`LineRateState` won't ever handle shutdown as long as there's something in its outgoing buffer #136

lilyball · 2021-09-23T23:57:14Z

While a replication stream is in LineRateState, it always prioritizes draining its buffers first. Unfortunately this means if it never manages to drain its buffers, it will also never check for events which means it will never handle a terminate event.

The practical effect of this is if the remote node goes down, the buffers will never drain, and the replication stream will stay alive as a zombie even after the raft core switches out of the leader state, and even after raft itself shuts down. As long as the tokio executor is running, the replication stream will continue shouting into the void, trying to contact a node that doesn't respond.

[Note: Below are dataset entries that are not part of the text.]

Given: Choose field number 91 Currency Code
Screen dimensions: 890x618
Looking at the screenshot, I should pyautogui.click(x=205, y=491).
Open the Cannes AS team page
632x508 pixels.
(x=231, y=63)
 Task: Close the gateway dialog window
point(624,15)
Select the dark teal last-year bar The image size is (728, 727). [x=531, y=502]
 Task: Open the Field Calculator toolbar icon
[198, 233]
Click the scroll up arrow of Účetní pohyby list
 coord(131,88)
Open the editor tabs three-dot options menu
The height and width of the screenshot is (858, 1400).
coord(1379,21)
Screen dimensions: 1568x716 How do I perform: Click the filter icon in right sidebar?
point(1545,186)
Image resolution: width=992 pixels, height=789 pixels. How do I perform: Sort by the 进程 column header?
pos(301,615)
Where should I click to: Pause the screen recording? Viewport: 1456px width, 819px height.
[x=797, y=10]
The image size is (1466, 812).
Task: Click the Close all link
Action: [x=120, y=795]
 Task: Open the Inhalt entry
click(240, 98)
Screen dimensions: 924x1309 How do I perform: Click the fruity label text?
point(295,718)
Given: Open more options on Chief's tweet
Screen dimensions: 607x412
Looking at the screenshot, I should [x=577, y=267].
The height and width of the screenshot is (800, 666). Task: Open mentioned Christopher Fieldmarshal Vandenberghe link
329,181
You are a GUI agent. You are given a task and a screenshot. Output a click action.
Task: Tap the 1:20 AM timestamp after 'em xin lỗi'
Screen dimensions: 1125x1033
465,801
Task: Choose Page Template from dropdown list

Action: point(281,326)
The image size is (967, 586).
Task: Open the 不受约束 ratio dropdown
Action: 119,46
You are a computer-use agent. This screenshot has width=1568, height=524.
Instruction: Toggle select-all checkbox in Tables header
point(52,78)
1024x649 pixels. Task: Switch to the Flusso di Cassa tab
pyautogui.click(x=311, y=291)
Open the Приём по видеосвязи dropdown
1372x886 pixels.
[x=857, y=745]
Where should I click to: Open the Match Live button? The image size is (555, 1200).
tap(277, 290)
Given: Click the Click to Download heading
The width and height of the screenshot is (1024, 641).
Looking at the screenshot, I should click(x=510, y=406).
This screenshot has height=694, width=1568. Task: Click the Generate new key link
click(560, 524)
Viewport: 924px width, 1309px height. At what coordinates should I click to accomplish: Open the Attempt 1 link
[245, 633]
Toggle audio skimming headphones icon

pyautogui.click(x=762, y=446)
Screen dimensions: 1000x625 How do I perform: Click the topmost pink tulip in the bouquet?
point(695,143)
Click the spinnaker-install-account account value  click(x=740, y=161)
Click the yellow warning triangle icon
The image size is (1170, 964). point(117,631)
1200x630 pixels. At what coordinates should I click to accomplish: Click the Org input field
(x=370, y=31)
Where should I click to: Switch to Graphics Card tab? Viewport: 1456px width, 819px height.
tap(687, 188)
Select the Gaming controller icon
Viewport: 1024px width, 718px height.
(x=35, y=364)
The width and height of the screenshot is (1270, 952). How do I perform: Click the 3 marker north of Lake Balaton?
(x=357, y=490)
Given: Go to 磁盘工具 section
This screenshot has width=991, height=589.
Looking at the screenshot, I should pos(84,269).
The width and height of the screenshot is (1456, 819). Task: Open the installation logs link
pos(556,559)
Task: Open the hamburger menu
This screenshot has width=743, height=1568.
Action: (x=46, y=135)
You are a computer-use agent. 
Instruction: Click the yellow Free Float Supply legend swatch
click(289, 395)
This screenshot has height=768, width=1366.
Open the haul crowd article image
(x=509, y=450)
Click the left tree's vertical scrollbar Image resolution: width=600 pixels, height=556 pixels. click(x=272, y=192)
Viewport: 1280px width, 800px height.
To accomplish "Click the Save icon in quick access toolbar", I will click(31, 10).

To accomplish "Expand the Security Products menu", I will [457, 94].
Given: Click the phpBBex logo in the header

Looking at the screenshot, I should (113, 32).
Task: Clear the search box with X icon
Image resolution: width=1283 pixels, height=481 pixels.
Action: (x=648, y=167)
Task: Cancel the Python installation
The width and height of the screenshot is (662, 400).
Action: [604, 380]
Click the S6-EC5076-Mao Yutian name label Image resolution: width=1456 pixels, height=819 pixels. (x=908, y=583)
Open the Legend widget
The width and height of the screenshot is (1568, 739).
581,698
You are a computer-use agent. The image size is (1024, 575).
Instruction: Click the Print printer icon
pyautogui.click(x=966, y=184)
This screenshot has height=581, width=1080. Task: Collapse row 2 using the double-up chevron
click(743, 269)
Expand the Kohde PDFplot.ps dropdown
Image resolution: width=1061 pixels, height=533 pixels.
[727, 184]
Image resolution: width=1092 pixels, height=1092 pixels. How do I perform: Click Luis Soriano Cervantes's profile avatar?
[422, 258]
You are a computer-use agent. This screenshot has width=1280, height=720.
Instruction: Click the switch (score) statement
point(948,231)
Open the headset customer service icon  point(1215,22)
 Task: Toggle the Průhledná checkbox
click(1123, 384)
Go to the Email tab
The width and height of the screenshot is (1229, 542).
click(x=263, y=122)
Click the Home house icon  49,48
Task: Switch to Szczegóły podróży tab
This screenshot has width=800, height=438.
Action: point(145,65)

This is also exacerbated by the fact that raft shutdown doesn't actually wait for its replication streams to shut down, which means raft will declare that it's fully shutdown but the zombie replication streams will stay alive.

Sample log:

Sep 23 16:52:15.636  INFO main{id=5 cluster=LeaderElectionCluster}: async_raft::core: node has shutdown 
Sep 23 16:52:15.654 ERROR main{id=5 target=2 cluster=LeaderElectionCluster}:run{state="line-rate"}:send_append_entries: async_raft::replication: error sending AppendEntries RPC to target error=the Append Entries RPC failed 
Sep 23 16:52:15.677 ERROR main{id=5 target=1 cluster=LeaderElectionCluster}:run{state="line-rate"}:send_append_entries: async_raft::replication: timeout while sending AppendEntries RPC to target error=deadline has elapsed 
Sep 23 16:52:15.678 ERROR main{id=5 target=1 cluster=LeaderElectionCluster}:run{state="line-rate"}:send_append_entries: async_raft::replication: error sending AppendEntries RPC to target error=the Append Entries RPC failed 
Sep 23 16:52:15.686 ERROR main{id=5 target=2 cluster=LeaderElectionCluster}:run{state="line-rate"}:send_append_entries: async_raft::replication: error sending AppendEntries RPC to target error=the Append Entries RPC failed

The log continues like this forever, with it failing to send to targets 1 and 2 over and over even though raft itself shutdown.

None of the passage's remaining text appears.